Free quota data in the console updates every minute. Manually refresh the page to view the latest data. Otherwise, the console might still display a remaining free quota for the model, even if the quota has already been exhausted.
To confirm billing, see How can I check which model incurred charges? and How can I view model call records?.
How can I check which model incurred charges?
Several minutes after calling a model, on the Bill Details page, select Billing Month, set Commodity Name to Model Studio Foundation Model Inference, and click Search. View charged models in the Instance ID column.

How can I view model call records?
One hour after you call a model, go to the Monitoring (Singapore or Beijing) page. Set the query conditions, such as the time range and workspace. Then, in the Models area, find the target model and click Monitor in the Actions column to view the model's call statistics. For more information, see the Monitoring document.
Data is updated hourly. During peak periods, there may be an hour-level latency.

How to avoid unexpected charges?
After quota exhaustion, charges deduct from your balance.

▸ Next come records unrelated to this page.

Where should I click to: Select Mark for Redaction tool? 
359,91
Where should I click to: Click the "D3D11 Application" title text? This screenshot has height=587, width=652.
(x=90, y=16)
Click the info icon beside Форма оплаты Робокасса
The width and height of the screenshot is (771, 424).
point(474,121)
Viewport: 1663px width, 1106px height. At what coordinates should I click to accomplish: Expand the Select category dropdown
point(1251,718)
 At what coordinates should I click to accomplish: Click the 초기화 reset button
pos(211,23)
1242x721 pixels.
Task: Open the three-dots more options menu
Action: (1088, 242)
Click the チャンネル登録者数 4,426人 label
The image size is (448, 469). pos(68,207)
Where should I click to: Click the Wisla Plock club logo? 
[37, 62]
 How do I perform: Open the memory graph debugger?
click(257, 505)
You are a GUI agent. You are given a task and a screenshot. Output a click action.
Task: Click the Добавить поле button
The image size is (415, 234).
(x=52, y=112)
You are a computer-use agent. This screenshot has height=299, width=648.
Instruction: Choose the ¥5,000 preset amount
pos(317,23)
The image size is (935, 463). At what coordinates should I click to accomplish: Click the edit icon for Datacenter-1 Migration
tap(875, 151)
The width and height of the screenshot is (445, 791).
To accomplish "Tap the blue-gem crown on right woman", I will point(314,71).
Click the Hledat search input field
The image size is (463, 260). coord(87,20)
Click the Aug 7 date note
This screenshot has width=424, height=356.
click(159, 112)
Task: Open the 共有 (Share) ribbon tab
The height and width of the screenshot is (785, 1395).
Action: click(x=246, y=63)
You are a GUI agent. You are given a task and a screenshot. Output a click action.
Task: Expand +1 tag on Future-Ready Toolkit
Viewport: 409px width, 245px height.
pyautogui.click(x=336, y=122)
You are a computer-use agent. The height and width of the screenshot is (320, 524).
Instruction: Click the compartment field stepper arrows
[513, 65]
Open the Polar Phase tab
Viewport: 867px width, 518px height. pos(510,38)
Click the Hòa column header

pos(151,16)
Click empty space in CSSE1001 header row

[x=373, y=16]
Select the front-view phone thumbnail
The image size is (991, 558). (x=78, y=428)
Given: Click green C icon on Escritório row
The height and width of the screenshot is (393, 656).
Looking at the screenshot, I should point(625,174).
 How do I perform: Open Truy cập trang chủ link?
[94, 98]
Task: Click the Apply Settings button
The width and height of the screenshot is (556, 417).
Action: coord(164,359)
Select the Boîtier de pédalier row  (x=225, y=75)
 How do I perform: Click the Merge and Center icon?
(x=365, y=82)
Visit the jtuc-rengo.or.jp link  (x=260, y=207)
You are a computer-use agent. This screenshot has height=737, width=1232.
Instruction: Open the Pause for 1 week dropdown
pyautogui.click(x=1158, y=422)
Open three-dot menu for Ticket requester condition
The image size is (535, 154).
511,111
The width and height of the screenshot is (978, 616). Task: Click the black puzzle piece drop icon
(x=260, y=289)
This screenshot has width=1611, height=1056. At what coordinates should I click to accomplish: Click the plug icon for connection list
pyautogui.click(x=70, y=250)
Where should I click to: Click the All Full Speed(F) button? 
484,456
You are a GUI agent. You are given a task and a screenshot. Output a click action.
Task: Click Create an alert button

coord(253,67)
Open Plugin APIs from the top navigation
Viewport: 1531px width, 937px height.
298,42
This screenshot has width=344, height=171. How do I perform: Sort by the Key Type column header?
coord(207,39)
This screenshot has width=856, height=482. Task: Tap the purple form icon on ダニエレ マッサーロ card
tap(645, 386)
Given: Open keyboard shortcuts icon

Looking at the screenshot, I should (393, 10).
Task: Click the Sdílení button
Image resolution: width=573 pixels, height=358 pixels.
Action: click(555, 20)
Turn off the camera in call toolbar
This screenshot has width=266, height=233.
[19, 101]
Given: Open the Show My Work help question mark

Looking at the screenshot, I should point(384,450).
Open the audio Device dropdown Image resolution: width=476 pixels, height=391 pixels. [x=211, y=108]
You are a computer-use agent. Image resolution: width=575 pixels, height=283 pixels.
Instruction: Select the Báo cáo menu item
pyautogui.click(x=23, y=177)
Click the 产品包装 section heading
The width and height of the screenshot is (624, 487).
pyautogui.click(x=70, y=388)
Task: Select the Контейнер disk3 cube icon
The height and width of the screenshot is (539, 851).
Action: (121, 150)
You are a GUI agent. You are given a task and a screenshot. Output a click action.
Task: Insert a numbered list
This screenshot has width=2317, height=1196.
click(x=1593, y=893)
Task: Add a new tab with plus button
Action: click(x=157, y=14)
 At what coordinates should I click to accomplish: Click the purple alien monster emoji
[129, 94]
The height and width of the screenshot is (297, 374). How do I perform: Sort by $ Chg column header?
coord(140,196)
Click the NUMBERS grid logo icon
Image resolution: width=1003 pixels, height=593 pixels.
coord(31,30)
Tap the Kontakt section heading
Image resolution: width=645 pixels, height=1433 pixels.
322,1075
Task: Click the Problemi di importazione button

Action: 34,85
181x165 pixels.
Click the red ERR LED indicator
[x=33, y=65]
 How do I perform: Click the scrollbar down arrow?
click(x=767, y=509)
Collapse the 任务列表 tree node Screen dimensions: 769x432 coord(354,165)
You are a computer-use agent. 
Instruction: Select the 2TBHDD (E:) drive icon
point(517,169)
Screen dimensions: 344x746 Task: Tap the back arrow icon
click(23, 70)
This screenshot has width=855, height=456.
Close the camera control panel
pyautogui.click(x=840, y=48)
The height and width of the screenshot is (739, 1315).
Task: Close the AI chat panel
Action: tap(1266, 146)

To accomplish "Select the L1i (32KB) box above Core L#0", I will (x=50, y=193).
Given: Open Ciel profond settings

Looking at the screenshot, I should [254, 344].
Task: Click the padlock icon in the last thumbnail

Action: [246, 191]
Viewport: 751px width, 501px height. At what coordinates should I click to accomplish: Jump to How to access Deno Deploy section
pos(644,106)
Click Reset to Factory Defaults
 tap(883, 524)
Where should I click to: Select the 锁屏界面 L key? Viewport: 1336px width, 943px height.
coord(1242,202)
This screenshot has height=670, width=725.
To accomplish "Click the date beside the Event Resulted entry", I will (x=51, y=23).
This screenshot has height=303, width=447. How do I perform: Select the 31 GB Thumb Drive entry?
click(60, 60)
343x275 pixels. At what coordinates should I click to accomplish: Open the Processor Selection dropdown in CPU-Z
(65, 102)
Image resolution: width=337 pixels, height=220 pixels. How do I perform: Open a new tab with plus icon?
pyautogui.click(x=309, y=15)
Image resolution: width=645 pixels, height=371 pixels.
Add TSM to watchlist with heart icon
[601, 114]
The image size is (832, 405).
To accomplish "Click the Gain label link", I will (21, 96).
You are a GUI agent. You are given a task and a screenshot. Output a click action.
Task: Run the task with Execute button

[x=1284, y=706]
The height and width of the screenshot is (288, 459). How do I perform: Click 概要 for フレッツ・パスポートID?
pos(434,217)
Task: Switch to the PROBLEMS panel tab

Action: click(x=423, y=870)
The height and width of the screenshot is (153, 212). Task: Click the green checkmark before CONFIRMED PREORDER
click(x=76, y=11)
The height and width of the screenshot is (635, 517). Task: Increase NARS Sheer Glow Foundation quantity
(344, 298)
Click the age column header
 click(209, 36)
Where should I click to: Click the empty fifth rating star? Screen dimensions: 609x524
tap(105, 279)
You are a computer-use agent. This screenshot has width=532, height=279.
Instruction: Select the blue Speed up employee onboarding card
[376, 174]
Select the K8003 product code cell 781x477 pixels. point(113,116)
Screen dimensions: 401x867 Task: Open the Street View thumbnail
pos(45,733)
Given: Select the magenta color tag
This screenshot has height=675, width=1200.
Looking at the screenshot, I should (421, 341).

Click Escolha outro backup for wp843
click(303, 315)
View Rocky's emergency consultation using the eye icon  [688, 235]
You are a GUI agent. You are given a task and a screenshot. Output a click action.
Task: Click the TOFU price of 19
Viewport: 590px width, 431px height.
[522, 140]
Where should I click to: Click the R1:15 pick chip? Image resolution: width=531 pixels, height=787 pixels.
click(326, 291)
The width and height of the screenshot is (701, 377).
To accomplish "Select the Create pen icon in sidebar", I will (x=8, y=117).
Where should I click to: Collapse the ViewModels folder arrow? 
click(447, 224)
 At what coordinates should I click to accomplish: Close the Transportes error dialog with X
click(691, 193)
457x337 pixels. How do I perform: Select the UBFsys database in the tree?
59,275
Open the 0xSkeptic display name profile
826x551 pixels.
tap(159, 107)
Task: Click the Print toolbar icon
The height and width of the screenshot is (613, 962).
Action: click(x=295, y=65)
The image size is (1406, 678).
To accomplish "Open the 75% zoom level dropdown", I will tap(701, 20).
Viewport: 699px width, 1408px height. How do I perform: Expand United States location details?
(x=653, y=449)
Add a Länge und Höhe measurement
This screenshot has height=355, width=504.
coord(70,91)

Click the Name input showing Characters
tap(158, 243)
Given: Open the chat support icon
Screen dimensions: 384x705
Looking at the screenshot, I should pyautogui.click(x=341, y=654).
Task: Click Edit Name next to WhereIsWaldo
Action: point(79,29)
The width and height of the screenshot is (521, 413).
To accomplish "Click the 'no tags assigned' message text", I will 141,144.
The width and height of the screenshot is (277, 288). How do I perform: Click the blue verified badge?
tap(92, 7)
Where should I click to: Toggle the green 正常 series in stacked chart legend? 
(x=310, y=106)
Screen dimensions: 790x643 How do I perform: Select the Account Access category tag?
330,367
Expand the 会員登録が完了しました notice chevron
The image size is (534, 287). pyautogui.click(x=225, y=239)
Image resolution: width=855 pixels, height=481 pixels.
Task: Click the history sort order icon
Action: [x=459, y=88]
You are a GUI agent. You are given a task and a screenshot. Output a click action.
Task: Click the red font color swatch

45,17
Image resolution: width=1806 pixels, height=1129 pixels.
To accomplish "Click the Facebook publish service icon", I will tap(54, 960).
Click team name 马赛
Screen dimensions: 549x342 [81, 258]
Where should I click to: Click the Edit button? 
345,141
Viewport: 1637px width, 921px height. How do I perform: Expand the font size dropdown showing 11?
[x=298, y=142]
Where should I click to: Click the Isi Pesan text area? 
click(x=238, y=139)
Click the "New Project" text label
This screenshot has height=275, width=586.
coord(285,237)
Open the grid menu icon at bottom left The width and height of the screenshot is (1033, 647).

To reduce unexpected charges:
Go to the API-Key (Singapore) or API-Key (Beijing) page and delete all API keys to prevent further calls and charges.

Set a spending limit alert to receive email notifications when monthly spending exceeds the threshold.

Why did my call fail even though I have remaining quota?
An overdue balance blocks all calls, even with remaining quota.
Why can't I see my free quota and its validity period?
If the quota column shows No free quota or the Free Quota area is missing, the quota has expired.
The Beijing region does not offer a free quota.